● **EXERCISE DETAILS**: Copy nothing but the lines below running from the line containing "Task: Click the Location dropdown arrow" through the line containing "Click first orange diamond point at 12:00", both end lines included.

** Opening RECORDS PROVIDED block **

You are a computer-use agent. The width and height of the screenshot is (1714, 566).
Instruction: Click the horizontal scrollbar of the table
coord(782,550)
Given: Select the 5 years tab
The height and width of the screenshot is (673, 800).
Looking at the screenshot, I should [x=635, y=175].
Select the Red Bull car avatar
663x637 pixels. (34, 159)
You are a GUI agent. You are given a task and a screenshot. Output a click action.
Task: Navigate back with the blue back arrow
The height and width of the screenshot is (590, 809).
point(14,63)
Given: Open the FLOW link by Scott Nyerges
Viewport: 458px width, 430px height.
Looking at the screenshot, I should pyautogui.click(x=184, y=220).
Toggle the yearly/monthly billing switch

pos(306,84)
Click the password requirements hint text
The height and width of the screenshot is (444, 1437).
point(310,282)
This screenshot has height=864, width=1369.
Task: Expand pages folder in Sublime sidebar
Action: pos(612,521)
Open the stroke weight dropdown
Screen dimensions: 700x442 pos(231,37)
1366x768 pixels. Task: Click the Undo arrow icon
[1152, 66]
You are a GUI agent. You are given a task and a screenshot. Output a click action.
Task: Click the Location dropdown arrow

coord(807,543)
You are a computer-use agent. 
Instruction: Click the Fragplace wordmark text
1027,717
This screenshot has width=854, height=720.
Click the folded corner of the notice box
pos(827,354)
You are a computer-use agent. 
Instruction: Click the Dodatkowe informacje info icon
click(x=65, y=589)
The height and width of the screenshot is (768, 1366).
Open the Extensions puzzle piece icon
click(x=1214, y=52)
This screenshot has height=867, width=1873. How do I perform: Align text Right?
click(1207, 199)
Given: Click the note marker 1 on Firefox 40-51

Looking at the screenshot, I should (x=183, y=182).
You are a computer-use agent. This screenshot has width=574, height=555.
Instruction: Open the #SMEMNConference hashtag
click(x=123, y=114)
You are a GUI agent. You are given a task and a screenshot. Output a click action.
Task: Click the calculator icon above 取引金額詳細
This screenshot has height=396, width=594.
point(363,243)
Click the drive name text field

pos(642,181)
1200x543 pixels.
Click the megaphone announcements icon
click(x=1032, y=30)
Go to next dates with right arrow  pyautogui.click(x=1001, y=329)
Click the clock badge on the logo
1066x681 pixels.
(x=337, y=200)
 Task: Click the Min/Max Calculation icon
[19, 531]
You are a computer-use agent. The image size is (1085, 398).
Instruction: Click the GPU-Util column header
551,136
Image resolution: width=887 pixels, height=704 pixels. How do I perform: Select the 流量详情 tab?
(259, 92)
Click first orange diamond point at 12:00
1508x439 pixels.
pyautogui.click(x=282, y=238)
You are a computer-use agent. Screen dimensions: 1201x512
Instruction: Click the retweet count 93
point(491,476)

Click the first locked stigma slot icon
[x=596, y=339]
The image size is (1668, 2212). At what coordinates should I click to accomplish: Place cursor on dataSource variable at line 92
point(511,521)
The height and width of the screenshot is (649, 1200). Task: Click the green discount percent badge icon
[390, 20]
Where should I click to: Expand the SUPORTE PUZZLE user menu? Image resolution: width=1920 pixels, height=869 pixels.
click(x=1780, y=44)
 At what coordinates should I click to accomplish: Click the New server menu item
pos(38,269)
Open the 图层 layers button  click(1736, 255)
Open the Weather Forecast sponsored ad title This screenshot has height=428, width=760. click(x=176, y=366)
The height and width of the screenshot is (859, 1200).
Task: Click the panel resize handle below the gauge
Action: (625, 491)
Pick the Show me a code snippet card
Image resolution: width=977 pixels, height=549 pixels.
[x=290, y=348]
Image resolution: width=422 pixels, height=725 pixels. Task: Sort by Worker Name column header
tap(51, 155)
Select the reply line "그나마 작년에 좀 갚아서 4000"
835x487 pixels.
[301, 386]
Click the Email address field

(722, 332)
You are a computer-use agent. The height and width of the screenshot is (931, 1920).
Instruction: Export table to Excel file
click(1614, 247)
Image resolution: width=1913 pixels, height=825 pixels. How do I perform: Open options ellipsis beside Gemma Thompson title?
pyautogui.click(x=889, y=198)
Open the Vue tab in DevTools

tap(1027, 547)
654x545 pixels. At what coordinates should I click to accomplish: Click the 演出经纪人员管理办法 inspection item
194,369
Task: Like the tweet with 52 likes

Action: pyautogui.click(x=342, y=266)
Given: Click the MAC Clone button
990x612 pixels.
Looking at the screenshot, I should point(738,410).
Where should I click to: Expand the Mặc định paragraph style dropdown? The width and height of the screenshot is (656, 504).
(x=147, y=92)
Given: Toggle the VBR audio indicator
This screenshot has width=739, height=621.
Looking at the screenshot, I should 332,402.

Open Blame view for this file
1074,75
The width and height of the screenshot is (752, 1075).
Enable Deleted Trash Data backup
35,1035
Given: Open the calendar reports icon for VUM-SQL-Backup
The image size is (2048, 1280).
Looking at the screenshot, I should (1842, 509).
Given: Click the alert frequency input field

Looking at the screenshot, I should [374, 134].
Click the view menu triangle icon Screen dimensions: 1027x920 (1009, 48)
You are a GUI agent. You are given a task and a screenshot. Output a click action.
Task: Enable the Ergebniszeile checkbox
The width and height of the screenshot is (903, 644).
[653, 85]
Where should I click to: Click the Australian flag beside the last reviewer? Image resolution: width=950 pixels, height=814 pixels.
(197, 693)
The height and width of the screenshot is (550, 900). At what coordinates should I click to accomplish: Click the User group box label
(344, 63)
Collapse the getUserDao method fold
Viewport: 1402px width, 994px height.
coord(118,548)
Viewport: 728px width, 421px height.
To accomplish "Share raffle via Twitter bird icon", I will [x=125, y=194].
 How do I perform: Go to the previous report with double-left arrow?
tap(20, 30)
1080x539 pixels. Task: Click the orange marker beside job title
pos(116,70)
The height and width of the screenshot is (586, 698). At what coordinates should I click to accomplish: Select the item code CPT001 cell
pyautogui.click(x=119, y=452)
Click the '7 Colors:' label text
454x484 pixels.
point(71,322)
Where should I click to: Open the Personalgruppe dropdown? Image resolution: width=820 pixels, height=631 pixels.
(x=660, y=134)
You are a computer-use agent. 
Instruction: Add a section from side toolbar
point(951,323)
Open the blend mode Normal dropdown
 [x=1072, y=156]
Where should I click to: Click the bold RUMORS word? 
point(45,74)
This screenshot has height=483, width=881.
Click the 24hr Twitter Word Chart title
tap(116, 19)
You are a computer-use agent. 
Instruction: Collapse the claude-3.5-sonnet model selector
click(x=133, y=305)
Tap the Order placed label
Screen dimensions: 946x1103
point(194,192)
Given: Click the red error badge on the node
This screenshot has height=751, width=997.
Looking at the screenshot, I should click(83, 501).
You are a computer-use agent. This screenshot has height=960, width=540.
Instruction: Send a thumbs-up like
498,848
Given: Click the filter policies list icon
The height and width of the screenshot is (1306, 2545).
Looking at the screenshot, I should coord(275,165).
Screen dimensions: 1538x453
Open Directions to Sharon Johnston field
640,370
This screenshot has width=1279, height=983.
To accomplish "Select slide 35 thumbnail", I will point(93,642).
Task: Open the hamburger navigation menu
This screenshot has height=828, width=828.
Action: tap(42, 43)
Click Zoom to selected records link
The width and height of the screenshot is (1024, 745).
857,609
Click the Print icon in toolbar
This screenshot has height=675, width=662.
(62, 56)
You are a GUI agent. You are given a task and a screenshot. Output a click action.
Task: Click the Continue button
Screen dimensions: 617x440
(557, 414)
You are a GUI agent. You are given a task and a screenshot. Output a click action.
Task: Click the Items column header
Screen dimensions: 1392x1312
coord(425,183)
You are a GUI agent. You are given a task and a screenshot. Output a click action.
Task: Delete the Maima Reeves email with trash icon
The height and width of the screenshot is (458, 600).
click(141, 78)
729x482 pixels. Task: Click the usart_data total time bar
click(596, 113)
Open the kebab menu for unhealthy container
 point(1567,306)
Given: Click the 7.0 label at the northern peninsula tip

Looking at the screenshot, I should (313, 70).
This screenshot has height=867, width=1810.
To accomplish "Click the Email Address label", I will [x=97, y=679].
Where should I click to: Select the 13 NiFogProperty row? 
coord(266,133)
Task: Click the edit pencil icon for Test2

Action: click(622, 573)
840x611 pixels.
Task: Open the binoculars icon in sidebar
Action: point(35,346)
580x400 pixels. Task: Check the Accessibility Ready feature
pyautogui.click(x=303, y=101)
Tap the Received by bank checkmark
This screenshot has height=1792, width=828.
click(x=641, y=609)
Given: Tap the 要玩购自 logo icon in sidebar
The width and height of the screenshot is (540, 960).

** Closing RECORDS PROVIDED block **

● **COMPLETED EXERCISE**:
Task: Click the Location dropdown arrow

coord(807,543)
You are a computer-use agent. 
Instruction: Click the Fragplace wordmark text
1027,717
This screenshot has width=854, height=720.
Click the folded corner of the notice box
pos(827,354)
You are a computer-use agent. 
Instruction: Click the Dodatkowe informacje info icon
click(x=65, y=589)
The height and width of the screenshot is (768, 1366).
Open the Extensions puzzle piece icon
click(x=1214, y=52)
This screenshot has height=867, width=1873. How do I perform: Align text Right?
click(1207, 199)
Given: Click the note marker 1 on Firefox 40-51

Looking at the screenshot, I should (x=183, y=182).
You are a computer-use agent. This screenshot has width=574, height=555.
Instruction: Open the #SMEMNConference hashtag
click(x=123, y=114)
You are a GUI agent. You are given a task and a screenshot. Output a click action.
Task: Click the calculator icon above 取引金額詳細
This screenshot has height=396, width=594.
point(363,243)
Click the drive name text field

pos(642,181)
1200x543 pixels.
Click the megaphone announcements icon
click(x=1032, y=30)
Go to next dates with right arrow  pyautogui.click(x=1001, y=329)
Click the clock badge on the logo
1066x681 pixels.
(x=337, y=200)
 Task: Click the Min/Max Calculation icon
[19, 531]
You are a computer-use agent. The image size is (1085, 398).
Instruction: Click the GPU-Util column header
551,136
Image resolution: width=887 pixels, height=704 pixels. How do I perform: Select the 流量详情 tab?
(259, 92)
Click first orange diamond point at 12:00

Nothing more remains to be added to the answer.